> _INSTRUCTIONS FOR THE TASK_: How many lines of the records below contain the string "coordinates", with uppercase and lowercase treated as different? Reply with the number alone.

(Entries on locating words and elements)
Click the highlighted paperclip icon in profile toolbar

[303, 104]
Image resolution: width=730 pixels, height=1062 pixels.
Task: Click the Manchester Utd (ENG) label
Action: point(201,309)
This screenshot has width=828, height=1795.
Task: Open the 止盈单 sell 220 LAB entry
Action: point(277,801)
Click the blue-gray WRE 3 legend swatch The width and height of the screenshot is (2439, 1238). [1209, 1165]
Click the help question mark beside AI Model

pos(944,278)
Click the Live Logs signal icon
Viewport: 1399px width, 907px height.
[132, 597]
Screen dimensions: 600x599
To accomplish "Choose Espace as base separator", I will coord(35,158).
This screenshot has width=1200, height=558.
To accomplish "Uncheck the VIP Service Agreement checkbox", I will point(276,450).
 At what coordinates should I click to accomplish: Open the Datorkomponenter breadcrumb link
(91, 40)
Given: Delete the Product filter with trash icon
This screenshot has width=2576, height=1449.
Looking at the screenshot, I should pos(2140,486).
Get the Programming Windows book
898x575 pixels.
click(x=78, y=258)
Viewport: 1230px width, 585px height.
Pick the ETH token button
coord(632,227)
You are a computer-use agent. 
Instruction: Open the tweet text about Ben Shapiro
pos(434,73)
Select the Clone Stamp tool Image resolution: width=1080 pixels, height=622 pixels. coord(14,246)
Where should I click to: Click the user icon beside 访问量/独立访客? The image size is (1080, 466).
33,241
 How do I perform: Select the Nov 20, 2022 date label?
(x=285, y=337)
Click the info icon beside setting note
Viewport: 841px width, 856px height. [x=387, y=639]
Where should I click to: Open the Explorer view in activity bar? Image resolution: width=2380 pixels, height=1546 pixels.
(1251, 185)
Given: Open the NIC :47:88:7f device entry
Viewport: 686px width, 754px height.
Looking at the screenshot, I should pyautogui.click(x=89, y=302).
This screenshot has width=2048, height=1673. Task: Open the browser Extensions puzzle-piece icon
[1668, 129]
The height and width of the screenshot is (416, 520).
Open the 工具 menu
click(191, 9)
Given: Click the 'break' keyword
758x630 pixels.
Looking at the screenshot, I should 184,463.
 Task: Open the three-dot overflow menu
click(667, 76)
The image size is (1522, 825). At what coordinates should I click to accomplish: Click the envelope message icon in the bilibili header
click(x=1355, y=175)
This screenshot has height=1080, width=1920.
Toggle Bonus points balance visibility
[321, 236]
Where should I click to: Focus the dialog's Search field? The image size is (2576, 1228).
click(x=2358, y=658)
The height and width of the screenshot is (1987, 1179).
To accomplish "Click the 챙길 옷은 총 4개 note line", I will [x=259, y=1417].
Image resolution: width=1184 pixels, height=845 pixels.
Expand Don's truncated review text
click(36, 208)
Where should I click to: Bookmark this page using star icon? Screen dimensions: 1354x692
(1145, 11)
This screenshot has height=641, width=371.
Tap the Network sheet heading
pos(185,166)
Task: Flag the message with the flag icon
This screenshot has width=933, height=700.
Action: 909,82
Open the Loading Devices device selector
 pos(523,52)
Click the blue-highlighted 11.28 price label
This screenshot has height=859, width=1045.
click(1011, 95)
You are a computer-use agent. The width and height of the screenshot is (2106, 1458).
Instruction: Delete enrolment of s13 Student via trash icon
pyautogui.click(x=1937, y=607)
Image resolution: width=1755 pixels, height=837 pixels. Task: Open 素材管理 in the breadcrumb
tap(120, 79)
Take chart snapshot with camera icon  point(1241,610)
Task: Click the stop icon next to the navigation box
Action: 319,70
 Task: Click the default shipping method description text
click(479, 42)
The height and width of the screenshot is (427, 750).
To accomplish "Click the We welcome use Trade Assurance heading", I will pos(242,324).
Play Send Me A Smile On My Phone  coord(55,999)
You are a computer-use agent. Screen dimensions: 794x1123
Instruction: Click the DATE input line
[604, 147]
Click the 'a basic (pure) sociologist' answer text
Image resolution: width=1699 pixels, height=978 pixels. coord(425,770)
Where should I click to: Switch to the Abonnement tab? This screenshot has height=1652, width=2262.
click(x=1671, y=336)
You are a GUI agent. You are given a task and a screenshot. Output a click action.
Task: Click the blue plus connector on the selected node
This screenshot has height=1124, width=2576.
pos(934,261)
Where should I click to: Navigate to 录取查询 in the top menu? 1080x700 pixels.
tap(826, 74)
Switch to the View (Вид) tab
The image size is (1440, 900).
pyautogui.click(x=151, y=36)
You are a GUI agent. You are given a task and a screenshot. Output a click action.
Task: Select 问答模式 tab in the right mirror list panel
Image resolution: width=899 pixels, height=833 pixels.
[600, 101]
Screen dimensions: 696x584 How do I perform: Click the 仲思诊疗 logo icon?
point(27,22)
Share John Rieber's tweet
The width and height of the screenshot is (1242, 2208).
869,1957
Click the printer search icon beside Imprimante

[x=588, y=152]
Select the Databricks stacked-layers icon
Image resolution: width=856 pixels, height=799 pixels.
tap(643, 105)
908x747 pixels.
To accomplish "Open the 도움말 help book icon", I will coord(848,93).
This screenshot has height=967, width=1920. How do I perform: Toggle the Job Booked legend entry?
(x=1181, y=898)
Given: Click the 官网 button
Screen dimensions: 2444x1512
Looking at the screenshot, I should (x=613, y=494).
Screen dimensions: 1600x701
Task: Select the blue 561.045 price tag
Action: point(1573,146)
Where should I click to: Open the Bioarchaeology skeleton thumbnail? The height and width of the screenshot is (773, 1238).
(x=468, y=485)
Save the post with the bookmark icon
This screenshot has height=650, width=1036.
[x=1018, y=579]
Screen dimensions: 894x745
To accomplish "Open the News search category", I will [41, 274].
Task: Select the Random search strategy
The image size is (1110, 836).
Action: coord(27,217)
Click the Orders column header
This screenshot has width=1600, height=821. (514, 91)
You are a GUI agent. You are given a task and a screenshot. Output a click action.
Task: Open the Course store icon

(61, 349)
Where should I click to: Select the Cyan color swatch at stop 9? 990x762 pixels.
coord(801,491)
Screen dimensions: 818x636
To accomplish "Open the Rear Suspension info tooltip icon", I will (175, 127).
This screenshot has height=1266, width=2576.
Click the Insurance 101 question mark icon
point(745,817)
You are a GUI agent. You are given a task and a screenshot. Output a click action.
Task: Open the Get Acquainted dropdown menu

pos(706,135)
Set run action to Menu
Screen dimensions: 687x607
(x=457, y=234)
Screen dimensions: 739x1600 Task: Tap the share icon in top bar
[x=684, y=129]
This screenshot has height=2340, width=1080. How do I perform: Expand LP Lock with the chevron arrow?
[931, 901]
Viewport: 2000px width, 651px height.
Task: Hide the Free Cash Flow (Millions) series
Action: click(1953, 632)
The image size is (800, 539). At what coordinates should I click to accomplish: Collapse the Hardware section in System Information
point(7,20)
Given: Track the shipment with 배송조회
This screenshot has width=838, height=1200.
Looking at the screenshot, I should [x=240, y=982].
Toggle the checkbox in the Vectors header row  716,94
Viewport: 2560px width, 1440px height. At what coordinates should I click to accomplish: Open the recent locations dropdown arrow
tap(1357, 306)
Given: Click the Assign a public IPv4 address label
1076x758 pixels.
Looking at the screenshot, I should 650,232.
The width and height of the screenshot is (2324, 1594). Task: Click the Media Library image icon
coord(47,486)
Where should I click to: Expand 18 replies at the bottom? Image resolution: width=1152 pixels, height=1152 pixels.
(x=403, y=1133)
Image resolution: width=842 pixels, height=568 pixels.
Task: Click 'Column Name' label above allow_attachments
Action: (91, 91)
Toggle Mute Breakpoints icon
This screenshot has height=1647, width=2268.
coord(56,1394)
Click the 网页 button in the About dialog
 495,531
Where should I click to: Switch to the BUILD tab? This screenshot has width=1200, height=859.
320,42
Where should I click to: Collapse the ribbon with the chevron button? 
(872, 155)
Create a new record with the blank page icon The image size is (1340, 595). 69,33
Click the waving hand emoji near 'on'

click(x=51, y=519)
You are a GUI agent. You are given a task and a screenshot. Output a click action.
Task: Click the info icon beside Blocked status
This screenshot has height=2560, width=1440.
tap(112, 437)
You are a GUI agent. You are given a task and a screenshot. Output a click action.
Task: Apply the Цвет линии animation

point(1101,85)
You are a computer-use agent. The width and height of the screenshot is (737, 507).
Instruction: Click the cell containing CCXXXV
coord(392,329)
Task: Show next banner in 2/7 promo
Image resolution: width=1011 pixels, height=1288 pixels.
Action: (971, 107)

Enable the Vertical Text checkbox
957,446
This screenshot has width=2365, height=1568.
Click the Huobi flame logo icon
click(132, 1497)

> _EXERCISE OUTPUT_: 4